Effect of FMK024 on VSGΔgpi degradation. Transgenic cell lines stably expressing 117Δgpi (A) or 221Δgpi (B) were pretreated for 1 h in the presence or absence of the proteasomal inhibitor lactacystin (1 μM) or the cysteine protease inhibitor FMK024 (117Δgpi, 2 μM; 221Δgpi, 20 μM). Cells were then radiolabeled (10-min pulse, 4-h chase) in the continued presence or absence of inhibitor. At the indicated chase times, aliquots (5 × 10⁶ cell equivalents) were removed and 117Δgpi (A) or 221Δgpi (B) was immunoprecipitated from cell (c) and medium (m) fractions. Samples were analyzed by SDS-PAGE and fluorography.

FIG. 6.

Localization of VSGΔgpi in bloodstream cells. Bloodstream cells expressing either 117Δgpi (A to H) or 221Δgpi (I to P) were incubated for 2 h in the absence (A, B, E, F, I, J, M, and N) or presence (C, D, G, H, K, L, O, and P) of FMK024 (117Δgpi, 2 μM; 221Δgpi, 20 μM). Fixed and permeabilized cells were stained as follows: panels E, G, M, and O, anti-BiP (red) and anti-VSGΔgpi (green); panels F, H, N, and P, anti-p67 (red) and anti-VSGΔgpi (green). All samples were counterstained with DAPI to reveal the nucleus (n) and the kinetoplast (k).
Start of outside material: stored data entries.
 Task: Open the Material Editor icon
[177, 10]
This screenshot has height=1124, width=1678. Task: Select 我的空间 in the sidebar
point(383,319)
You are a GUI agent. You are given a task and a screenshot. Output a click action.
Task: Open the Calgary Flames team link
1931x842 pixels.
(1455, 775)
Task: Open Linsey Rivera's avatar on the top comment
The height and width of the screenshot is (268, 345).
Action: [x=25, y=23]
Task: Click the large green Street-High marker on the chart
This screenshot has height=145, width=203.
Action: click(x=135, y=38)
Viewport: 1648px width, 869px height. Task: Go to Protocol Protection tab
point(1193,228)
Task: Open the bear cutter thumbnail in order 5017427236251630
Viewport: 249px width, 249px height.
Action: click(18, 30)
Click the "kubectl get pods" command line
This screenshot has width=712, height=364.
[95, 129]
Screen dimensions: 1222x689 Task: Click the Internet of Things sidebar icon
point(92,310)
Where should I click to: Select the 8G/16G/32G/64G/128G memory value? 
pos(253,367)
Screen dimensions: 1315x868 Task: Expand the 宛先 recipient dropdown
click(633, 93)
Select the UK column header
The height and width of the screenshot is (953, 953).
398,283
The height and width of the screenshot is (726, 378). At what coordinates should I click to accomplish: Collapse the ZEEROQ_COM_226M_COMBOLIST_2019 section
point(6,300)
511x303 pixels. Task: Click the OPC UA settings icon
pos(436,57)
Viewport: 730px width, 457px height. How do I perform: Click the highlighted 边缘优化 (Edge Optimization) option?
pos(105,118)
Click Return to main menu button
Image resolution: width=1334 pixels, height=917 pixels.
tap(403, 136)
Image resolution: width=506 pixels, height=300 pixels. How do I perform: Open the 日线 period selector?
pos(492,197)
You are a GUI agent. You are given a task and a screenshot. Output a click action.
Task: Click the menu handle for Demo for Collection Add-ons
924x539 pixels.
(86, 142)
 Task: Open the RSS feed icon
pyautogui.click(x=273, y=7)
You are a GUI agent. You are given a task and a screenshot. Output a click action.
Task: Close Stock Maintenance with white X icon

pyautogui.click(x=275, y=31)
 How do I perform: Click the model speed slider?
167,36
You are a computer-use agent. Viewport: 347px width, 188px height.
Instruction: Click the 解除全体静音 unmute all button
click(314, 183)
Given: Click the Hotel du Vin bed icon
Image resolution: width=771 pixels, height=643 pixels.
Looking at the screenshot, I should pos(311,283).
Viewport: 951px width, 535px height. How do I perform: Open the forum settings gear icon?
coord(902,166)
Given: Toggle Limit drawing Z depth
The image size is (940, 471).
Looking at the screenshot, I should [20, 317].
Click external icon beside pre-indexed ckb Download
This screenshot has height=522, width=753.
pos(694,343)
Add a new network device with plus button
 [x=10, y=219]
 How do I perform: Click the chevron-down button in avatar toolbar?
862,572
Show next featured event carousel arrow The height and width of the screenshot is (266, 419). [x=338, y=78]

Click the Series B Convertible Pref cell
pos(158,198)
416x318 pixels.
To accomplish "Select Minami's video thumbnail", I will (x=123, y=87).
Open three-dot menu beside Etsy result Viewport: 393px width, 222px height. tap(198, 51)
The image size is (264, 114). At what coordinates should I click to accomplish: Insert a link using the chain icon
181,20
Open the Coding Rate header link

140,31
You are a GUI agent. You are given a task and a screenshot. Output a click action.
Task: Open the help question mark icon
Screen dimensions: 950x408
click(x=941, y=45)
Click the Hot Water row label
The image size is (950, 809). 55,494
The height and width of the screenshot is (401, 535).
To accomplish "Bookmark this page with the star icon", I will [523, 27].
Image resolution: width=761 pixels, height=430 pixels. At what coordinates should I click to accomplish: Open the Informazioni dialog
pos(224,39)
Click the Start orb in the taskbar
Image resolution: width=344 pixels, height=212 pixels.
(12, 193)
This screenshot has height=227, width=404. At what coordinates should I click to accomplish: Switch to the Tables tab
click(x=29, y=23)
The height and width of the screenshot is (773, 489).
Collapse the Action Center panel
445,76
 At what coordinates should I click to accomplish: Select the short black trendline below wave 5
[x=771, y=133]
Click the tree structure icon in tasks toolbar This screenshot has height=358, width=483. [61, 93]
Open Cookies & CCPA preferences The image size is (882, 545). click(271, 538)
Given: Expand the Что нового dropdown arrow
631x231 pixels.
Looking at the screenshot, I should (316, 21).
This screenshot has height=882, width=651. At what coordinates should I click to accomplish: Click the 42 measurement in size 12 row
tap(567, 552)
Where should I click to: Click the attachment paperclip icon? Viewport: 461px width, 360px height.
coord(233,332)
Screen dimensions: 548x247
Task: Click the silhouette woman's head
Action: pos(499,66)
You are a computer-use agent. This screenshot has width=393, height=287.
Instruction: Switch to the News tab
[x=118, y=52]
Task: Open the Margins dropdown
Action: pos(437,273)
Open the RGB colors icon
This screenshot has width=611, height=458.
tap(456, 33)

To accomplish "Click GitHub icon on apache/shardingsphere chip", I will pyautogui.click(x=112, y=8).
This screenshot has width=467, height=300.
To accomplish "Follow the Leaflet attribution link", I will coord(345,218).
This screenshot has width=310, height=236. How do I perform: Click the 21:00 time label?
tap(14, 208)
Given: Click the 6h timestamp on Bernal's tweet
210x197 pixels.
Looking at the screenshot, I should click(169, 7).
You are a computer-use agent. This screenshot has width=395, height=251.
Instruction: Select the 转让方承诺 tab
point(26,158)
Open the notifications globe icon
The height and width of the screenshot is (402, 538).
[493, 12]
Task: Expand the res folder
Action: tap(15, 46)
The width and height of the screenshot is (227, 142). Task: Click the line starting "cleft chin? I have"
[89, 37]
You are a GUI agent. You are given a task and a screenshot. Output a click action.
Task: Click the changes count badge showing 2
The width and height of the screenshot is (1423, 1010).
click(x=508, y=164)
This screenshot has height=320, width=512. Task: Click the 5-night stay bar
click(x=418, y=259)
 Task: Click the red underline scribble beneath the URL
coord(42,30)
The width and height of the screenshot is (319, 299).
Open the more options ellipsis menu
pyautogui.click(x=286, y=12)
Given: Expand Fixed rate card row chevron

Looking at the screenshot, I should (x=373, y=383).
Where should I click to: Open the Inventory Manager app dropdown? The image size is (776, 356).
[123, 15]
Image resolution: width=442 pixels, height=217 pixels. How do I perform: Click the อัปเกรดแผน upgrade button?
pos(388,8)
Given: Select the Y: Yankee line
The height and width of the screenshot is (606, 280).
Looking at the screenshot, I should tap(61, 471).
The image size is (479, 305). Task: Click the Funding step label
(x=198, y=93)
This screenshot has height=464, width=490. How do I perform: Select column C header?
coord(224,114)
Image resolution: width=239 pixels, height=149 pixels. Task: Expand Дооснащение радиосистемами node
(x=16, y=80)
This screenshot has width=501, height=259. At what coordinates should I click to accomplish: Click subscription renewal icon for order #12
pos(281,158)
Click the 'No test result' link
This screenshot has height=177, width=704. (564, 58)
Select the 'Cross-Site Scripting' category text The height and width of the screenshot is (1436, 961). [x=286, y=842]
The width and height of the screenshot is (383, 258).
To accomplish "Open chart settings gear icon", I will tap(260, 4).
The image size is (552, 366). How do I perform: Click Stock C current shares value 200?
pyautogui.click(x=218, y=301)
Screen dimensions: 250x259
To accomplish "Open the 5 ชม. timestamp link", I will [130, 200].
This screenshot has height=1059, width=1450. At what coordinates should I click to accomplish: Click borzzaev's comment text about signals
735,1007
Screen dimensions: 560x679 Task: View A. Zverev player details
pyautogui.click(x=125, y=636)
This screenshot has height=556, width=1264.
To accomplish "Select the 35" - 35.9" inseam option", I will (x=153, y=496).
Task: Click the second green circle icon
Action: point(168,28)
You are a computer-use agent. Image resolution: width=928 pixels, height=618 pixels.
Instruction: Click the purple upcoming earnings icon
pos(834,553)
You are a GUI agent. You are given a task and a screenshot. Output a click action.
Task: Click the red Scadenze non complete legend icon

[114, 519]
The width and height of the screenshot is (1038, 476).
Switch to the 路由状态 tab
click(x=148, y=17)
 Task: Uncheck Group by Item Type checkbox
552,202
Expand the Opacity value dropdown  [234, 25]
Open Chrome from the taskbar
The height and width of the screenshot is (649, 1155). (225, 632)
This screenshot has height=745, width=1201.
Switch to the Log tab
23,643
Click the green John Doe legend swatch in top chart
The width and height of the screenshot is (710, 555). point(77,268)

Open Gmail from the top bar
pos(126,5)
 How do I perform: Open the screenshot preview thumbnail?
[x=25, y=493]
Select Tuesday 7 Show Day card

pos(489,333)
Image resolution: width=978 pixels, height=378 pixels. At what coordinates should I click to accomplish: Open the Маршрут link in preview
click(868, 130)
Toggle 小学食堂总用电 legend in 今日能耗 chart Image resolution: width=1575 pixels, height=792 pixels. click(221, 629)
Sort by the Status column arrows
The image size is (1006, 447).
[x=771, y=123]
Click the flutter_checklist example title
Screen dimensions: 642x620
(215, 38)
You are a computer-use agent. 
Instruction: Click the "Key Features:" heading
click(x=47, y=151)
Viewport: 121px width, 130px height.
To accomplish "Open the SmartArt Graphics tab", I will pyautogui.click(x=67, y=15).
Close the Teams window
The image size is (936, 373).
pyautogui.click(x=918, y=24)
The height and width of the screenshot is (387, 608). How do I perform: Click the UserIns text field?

Three channel merged images are presented in which colocalization is represented as yellow. The corresponding differential interference contrast-DAPI merged images are presented above each panel. The insets in panels F to H and panels N to P are the corresponding single channel images (p67, red; VSGΔgpi, green) in the region of the lysosome.